Saturday, October 25, 2014

My chipper mother...

Last night, Bill and I went out to eat at our favorite Greek restaurant.  But before we went, I talked to my mom.  She was in a good mood and was about to head to the pool for an exercise class.  She said she'd gotten tickets to the symphony and even managed to renew her passport.  She said she was hoping to take a river cruise, maybe even in Germany.  And if she does, she said she'd like to visit us.  I told her we have a spare king sized bed and a fold out futon that she and Bill's mom have a standing invitation to use.

Mom still hasn't gotten the religious music CD that I made for her.  Things can take ages to get to and from the U.S. using the APO system.  She said if she likes anything on the CD and wants me to change my selection for dad's memorial service, she'd get my sister to get in touch with me.  Apparently, when she plays the other CD I made, she cries.  I imagine the religious one will make her cry even more.

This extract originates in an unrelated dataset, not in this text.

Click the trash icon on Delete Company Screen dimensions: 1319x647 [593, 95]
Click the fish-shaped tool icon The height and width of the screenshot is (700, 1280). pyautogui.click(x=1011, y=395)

It would be easy for my mom to get in touch with me herself, except my mom doesn't use computers.  She never learned how and never had any desire to use one, even now that my dad is dead and can no longer bug her about teaching him how to send an email.

That was something my dad drove everyone nuts over.  We'd show him how to send email and access the Internet over and over again and he'd always forget.  Sometimes he'd send me an email begging for help sending email, not realizing that he had just successfully sent one without help.  He even hired a local computer guy to come over and teach him, but it never stuck.  Before long, the guy stopped answering my dad's calls.

Mom said there was a package waiting for her that she needed to pick up.  She said it was either the CD I made for her or her prosthetic boob.  I was amazed as she very casually told me that she wears things that are "puffy" now, to hide her missing breast.  But with the prosthetic boob, she wouldn't have to do that anymore.

I guess if you're going to get breast cancer, it's not so bad to get it at age 76, right after your husband dies.  I'm certain my mom would have preferred to avoid the whole experience altogether, but she sure is maintaining an upbeat pragmatic attitude about the whole thing.

Anyway, I hope she's able to come see us in Germany.  I don't think my mom has ever really been here, except for when she was in transit somewhere else.  I think she'd like it here.


What's not to love?


2 comments:

  1. I'm not cetain I could be as upbeat as your mom in the face of cancer. I admire her outlook. I hope she visits you soon.

    ReplyDelete
    Replies
    1. Honestly, me either. I think it would totally freak me out to lose part of my body.